First is the newly overhauled vampire skill line. Instead of being a secondary thought for players with mostly passive abilities and bonuses, vampires are now more fully fleshed (pun intended) out and viable as core parts of your character build. The skill line includes several new passives, a new ultimate, and five active abilities that can offer versatility to pretty much any class. For example, one ability turns your character invisible, reduces damage taken by a hefty margin, pulses an AoE over time, and heals you for a fraction of that AoE damage. It just drains your Magicka a bit while active.
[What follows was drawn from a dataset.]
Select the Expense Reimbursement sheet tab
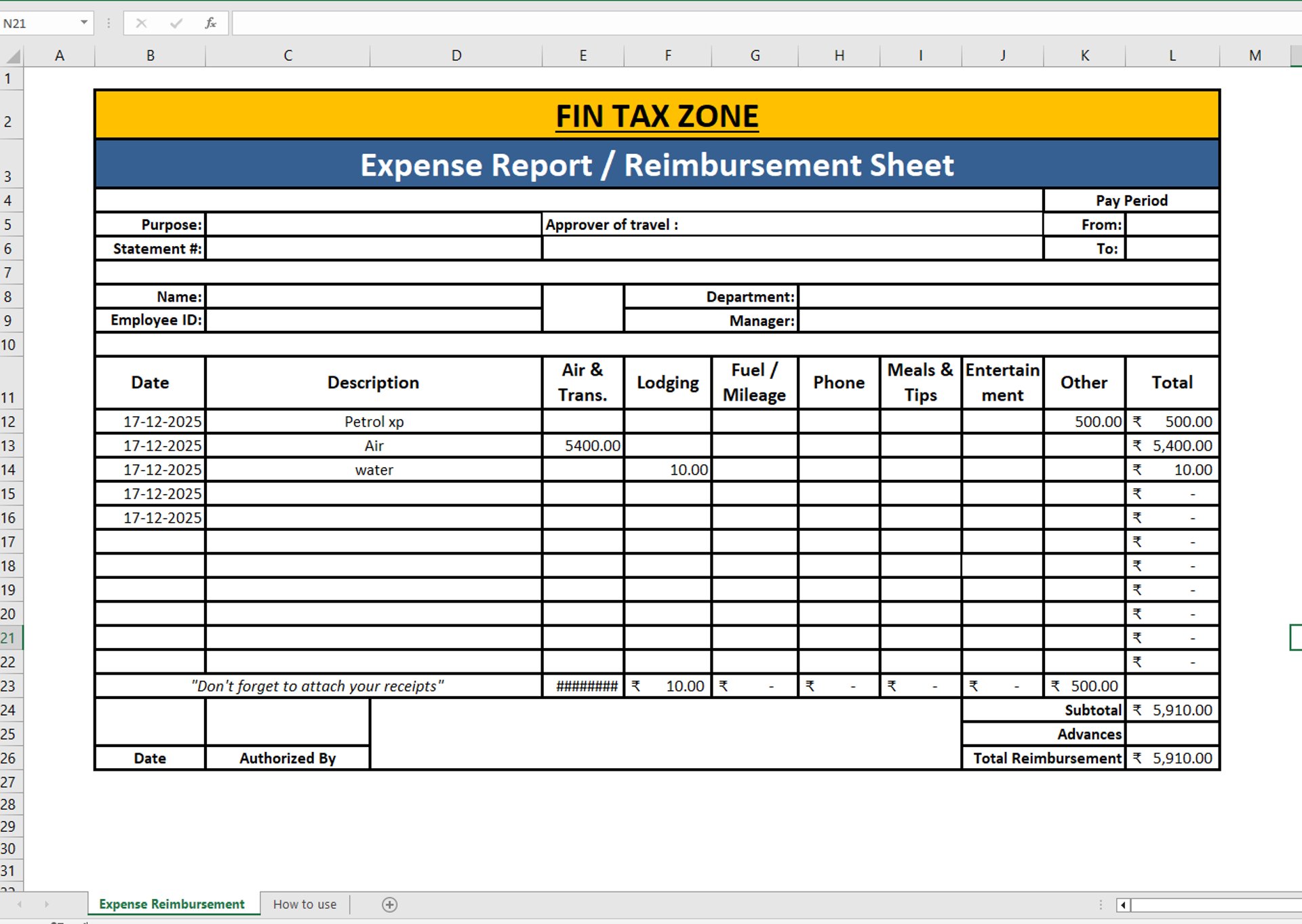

You can still move while using this power so it will likely become a staple for lots of characters.
Another ability drains your health slowly overtime when it’s toggled, but for every second you leave it active your damage compounds by 10% all the way up until you’re dealing basically double damage. If you combo that with a good, ongoing heal then it could be extremely powerful. Then there’s the ultimate, which transforms you into a hulking vampire lord, heals you up, and buffs your damage output by a large margin.
All vampire abilities are considered criminal acts now as well, in addition to werewolves, putting them in the same category as necromancers in that regard.
Unfortunately the new antiquities system is far less appealing from what I saw. It introduces new mini-games for “scrying” or searching for antiquities in the world and “digging” them up once located. The idea was to create a means of exploration that doesn’t require fighting and raiding and high-skill play, but the end result is something that feels pointless. Until we get a better idea of what kind of rewards it will offer, I can’t imagine investing any real time into the antiquities at all. Both mini games were tedious and confusing as well.
Based on the run around Western Skyrim I took, as well as my whirlwind tour of Blackreach, Solitude, Morthal, and a few caves and delves, I can tell that a lot of effort has gone into making Greymoor feel like not only a good value investment in terms of amount of content, but also in making sure it doesn’t feel like complete deja vu. Many of the landmarks are the same or similar, but there is quite literally tons of new stuff lurking beneath the surface that even the most die hard of Elder Scrolls fans have never seen or heard of before, and that’s extremely exciting.
I’m looking forward to exploring The Dark Heart of Skyrim more when Greymoor hits PC/Mac on May 18th, 2020 and then PS4/Xbox One on June 2nd, 2020.